BRIEF 1: List each example the passage on substance use disorder symptoms gives of how failing to fulfill obligations might look.
BRIEF 2: Pick up the passage on substance use disorder symptoms after its final sentence and continue it.

DOCUMENT SEGMENT:
The next set of symptoms fall into how the substance use impacts a person’s life. When we think of what constitutes a “normal” or “healthy” life, it is often based on the person’s ability to be flexible and capable in managing different demands at work, in school, and in our personal lives at home. According to the DSM-5 diagnostic criteria, a substance use disorder frequently means the person is failing to fulfill their obligations in these areas. As substance use becomes predominant in life, people drop the ball and sacrifice their other roles. This might look like chronic absenteeism at work, forgetting to pick the kids up from school, or failing a class – all because of something related to substance use. Another symptom in this category is continuing to use despite these social problems. Like impaired control, the person knows that he or she is having problems in these areas due to use, but continues to use anyway. Finally, as life becomes more centered around using, the person gives up or reduces time spent in important social, occupational, or recreational activities. Did he used to like playing guitar but hasn’t picked it up in months? Is she always cancelling lunches with friends?

Extracted data entries:
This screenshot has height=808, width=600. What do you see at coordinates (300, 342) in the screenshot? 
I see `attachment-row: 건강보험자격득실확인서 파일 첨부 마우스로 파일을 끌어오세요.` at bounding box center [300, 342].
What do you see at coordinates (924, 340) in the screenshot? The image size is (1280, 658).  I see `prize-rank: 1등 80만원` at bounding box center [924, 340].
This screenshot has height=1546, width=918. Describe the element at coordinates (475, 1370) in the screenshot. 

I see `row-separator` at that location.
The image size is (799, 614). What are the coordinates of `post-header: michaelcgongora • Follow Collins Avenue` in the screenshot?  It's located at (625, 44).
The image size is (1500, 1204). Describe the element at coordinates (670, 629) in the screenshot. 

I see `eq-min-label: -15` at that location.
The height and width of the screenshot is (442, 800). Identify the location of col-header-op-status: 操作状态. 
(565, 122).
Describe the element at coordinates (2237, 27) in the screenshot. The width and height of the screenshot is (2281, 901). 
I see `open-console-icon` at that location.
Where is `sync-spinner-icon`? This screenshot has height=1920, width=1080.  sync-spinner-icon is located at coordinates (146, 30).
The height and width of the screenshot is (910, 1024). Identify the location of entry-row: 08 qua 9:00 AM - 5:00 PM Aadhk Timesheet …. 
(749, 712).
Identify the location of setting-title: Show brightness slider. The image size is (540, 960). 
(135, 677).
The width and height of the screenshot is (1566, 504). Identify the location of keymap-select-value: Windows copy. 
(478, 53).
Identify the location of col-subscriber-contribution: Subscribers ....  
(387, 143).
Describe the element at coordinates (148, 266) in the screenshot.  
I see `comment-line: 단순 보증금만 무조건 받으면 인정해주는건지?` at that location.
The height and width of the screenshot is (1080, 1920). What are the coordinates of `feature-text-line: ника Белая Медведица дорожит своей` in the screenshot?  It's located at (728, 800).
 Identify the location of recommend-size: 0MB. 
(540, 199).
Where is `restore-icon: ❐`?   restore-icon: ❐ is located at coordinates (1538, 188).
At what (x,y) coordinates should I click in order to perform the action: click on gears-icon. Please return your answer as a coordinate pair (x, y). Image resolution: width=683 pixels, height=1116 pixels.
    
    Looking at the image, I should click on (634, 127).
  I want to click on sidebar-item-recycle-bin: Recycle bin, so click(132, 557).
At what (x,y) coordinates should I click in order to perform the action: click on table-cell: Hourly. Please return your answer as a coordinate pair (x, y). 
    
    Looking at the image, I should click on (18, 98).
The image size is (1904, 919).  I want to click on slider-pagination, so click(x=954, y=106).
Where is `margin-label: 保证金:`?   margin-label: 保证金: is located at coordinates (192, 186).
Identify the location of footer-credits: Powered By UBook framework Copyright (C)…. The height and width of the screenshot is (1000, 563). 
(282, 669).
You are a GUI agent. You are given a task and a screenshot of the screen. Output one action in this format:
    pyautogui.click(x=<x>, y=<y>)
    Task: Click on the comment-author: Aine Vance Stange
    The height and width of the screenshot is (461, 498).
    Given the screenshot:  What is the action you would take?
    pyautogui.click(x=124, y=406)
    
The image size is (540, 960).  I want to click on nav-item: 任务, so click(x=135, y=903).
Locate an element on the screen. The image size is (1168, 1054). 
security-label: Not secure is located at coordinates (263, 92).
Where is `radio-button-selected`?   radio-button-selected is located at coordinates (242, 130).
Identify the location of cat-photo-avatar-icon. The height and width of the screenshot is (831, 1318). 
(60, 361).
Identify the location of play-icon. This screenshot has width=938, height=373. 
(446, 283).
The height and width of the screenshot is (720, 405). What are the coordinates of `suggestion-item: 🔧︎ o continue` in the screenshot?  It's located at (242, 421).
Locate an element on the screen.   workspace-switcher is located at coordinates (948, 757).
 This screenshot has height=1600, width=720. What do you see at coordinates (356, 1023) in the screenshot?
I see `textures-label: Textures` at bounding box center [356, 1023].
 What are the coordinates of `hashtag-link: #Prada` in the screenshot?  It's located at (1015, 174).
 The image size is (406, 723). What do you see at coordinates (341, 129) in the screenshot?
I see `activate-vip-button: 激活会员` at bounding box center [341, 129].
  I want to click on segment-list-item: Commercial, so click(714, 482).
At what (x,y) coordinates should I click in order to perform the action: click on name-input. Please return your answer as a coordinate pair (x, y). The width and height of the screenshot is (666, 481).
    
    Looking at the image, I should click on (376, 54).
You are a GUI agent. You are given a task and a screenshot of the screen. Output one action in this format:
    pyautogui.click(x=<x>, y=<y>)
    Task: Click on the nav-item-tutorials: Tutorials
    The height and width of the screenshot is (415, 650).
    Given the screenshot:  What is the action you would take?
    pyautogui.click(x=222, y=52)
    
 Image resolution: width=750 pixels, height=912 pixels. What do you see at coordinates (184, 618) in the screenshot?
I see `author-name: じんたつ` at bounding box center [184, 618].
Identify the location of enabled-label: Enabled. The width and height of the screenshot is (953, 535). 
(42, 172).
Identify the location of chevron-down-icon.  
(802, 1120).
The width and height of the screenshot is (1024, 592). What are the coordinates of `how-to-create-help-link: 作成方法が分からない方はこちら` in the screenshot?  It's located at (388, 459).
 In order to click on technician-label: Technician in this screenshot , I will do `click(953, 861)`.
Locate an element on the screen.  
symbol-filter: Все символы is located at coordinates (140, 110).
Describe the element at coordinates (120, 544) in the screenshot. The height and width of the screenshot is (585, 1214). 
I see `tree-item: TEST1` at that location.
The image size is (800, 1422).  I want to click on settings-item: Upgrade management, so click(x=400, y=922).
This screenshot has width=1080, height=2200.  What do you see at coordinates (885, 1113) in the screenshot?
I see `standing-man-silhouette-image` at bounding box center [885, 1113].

ANSWER SECTION 1:
- Chronic absenteeism at work
- Forgetting to pick the kids up from school
- Failing a class

ANSWER SECTION 2:
Substance use often involves some element of risk. This might be because of the nature of the substance itself, such as an opioid with high overdose potential. Or it might be because many substances are illegal and therefore lead people to use in unsafe areas and situations. As outlined earlier, substance use impairs a person’s ability to make sound decisions and exert self-control; behaviors like driving under the influence is a common example of this. Another type of risky use pertains to using despite known psychological or health problems. For example, a person with depression knows that alcohol makes her feel worse in the long-term, yet she drinks anyway; or someone with a heart problem continues to use cocaine even though he knows it could lead to a heart attack. In risky use, we see that the person is losing control.
The final two symptoms of substance use disorder in the DSM are categorized according to changes in how the brain and body respond to the presence or absence of the substance. Our bodies are sensitive systems that adapt to changes, especially the extreme highs and lows caused by various substances. As a person exposes his or her brain and body to a substance repeatedly over time, the body tries to achieve balance by over-adjusting and negating the effect. This is the phenomenon of tolerance: the person needs to use more of the substance to achieve the same effect they experienced before. For example, he now needs a whole six-pack to feel buzzed when it used to take only two beers, or she needs heroin just to feel normal when it used to make her feel high. The last SUD symptom, withdrawal, is the opposite side of this coin: the body has grown accustomed to the presence of the substance, so it goes haywire when the substance is taken away. This pendulum effect produces the opposite of whatever the substance did; withdrawing from downers leads to anxiety and agitation, while withdrawing from uppers leads to lethargy and depression.
Is There Such a Thing as an “Addict”?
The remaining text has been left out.